É uma narrativa soberba, a descrição de todas estas figuras humanas, o espaço onde habitam, o delírio da vigilância, a hierarquia cruel em que vivem todos os reclusos, a arbitrariedade dos castigos, à menor falha espreita a masmorra ou a solitária. A total ausência de direitos. Chegam encomendas ao campo, há que humilhar ainda mais: “Abrem a caixa de encomenda com um machado, o vigilante retira tudo com as suas mãos, verifica. Cortam, quebram, remexem, despejam. Se há alguma coisa líquida, em boiões de vidro ou em latas, destapam, despejam, e só se pode aparar com as mãos ou uma toalha. Não entregam boiões nem latas, têm medo. Se há pastéis, ou doces, ou enchidos, ou peixe, o vigilante mete o dente. E quando acabam de revistar a encomenda, também não entregam a caixa em que veio, e é preciso enfiar tudo na bolsa, ou na aba do capote, e toca a andar, o seguinte”.

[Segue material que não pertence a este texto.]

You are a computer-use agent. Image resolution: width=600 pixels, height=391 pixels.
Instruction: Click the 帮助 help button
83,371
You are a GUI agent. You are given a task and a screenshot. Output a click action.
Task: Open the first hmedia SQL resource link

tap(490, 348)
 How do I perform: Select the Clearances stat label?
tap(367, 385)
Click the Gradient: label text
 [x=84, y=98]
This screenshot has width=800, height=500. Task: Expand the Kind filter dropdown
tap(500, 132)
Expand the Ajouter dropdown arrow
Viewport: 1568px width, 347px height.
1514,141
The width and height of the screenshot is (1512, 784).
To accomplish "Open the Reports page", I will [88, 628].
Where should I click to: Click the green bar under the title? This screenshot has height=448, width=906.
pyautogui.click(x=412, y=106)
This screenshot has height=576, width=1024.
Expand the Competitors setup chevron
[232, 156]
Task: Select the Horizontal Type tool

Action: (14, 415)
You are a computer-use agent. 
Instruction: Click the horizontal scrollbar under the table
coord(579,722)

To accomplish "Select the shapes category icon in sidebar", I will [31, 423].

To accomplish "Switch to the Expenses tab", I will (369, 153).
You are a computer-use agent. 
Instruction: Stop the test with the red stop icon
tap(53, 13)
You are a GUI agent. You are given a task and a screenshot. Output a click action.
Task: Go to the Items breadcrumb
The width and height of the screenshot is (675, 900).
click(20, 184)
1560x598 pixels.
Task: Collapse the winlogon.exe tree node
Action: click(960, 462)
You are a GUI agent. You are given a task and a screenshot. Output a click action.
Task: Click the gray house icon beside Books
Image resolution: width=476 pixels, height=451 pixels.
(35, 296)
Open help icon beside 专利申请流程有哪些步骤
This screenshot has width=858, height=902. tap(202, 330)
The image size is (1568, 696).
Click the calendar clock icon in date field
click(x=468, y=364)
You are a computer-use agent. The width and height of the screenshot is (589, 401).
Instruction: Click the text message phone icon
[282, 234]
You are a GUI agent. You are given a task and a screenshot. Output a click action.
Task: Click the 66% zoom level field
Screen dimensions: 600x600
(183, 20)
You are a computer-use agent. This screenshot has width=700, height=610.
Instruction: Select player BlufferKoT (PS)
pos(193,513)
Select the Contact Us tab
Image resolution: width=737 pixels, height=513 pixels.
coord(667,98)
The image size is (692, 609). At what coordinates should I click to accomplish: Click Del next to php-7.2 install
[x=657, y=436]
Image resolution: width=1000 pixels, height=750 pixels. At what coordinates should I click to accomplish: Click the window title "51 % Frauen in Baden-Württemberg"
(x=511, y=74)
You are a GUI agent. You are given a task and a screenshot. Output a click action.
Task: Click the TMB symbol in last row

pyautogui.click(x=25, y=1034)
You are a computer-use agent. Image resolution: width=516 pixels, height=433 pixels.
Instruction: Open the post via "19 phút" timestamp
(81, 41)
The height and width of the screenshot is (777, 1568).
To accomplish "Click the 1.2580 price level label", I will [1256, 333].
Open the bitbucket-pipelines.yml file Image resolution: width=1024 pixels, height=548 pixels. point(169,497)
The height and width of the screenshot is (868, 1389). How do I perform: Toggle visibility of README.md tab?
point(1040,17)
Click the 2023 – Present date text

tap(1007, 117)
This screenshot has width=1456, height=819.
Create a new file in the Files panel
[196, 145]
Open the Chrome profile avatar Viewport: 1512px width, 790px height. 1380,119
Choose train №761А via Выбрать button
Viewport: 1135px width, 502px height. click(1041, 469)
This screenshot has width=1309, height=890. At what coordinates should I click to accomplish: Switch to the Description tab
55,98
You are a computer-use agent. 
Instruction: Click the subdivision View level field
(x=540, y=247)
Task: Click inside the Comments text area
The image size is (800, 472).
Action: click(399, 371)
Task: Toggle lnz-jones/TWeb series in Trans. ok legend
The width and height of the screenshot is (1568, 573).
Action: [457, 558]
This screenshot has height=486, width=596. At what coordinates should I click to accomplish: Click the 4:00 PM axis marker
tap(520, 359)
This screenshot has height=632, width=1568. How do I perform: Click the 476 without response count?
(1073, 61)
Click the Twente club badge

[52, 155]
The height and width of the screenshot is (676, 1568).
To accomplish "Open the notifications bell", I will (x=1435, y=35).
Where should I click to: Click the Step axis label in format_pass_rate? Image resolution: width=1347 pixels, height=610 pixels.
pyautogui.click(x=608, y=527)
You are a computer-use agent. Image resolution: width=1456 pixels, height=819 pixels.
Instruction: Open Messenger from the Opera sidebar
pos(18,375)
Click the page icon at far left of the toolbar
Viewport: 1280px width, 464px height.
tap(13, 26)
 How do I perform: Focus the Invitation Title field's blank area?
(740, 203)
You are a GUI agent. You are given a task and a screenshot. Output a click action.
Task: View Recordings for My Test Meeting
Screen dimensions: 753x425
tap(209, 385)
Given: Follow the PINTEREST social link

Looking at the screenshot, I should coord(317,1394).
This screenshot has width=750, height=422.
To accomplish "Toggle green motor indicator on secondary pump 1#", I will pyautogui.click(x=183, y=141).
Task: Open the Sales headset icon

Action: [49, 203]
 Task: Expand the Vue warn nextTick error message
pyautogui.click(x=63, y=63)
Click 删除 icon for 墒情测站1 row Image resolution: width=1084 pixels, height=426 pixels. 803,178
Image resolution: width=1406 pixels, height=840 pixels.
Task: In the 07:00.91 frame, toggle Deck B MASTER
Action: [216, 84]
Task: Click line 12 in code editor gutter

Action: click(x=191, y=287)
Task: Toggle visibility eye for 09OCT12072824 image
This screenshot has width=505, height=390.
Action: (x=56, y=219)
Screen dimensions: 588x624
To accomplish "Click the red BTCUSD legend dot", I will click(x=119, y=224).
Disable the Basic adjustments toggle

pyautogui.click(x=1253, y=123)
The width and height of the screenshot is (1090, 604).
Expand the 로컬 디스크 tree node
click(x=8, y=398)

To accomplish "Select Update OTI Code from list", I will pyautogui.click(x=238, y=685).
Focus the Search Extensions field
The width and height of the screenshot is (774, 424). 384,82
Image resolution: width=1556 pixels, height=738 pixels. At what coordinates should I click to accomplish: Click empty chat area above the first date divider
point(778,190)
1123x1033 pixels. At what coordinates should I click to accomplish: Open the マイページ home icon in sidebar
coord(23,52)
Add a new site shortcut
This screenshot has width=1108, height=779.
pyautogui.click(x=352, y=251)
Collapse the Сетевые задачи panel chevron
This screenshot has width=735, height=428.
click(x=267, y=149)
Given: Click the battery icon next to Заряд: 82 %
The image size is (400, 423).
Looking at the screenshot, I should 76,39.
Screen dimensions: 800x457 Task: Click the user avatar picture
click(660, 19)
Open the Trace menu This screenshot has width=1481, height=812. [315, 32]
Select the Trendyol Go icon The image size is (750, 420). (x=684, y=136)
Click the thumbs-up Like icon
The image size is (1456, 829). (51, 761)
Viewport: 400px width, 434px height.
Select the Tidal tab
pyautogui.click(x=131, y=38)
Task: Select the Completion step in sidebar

Aquele campo de trabalho forçado é também uma imagem da natureza humana, o autor deixa-nos prodigiosas águas-fortes, impossíveis de esquecer: “O chefe do refeitório é um canalha cevado, com uma cabeça que parece uma abóbora e os ombros largos. Tem um tal excesso de forças e caminha a saltitar, como se tivesse molas nas pernas e também nos braços. Usa um gorro branco de peles, sem número, como nenhum livre tem igual. E um colete de pele de coelho, com um pequeno número no peite, como um selo do correio. O chefe do refeitório não cumprimenta ninguém, e todos os reclusos o temem. Tem milhares de vidas na sua mão. Uma vez quiseram espancá-lo, mas todos os cozinheiros, uns monstros igualmente alentados, vieram em sua defesa”. As horas do dia passam, e Ivan Deníssovitch contabiliza que foi um dia de sucesso, nem a comida faltou, saboreia ao jantar a couve com o resto do líquido, parece alheado, mas deu para ver um velho alto, o U-81. “Sobre este velho, Chúkhov ouvira dizer que não tinham já conta os anos que andavam pelos campos e prisões, desde que existia o poder soviético. Não tinha sido abrangido por nenhuma amnistia, e assim que terminava dez anos de pena, logo lhe davam mais dez”. Naquela noite alguns partem para o cárcere, vão dormir em cima de tábuas nuas, chão de cimento, nenhuma janela, trezentas gramas de pão por dia, e a sopa só no terceiro, no sexto, e no nono dias.”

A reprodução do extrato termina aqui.